WHAT YOU WILL DO: Those lines of the records that contain "Store" are to be located and copied.

SUPPLIED ENTRIES:
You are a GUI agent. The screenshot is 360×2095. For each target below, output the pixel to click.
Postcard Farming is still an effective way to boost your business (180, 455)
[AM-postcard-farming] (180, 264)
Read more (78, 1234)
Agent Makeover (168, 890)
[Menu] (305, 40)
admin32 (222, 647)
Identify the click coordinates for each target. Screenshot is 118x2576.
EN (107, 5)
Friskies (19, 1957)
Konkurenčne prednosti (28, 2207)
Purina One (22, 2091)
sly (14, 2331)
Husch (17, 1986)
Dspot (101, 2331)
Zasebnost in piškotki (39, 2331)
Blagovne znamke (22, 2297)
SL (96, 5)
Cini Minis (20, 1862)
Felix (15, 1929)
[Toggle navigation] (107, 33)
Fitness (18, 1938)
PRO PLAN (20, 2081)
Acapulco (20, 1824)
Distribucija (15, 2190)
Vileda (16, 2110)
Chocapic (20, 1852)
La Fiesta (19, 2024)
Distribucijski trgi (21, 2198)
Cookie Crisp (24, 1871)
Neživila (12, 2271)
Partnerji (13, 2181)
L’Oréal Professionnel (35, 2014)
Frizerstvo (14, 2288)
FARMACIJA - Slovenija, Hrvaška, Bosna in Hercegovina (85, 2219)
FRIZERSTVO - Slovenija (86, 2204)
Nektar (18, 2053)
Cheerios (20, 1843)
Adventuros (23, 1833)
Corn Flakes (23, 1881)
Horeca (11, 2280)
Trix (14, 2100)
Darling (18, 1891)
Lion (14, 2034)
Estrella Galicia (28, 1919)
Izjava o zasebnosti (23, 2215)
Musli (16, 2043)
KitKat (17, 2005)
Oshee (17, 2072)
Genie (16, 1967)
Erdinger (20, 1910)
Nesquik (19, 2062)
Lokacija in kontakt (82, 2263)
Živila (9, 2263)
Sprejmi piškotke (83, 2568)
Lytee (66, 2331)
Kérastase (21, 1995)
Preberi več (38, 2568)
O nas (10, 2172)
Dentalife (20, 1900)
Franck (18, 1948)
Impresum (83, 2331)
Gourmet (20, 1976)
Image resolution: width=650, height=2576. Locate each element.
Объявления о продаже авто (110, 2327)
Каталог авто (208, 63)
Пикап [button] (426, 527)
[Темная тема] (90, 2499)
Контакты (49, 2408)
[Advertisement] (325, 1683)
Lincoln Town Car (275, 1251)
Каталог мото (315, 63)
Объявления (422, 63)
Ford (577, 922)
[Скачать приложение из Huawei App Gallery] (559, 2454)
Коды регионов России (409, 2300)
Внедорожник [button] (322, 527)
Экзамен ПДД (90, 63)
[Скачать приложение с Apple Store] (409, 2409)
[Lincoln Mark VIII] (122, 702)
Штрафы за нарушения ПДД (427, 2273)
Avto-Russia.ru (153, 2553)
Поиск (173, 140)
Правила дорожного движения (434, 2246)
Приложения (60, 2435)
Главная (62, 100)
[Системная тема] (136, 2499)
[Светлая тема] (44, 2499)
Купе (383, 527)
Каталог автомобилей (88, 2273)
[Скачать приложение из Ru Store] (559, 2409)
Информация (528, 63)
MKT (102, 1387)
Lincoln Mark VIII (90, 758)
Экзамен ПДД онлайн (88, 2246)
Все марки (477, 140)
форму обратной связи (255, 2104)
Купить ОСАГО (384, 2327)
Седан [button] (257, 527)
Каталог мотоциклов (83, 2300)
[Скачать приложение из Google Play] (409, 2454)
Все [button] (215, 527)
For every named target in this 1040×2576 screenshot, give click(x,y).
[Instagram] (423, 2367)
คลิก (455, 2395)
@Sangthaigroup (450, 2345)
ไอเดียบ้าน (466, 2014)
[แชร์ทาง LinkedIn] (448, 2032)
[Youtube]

ANSWER TO THIS EXERCISE:
[Скачать приложение с Apple Store] (409, 2409)
[Скачать приложение из Ru Store] (559, 2409)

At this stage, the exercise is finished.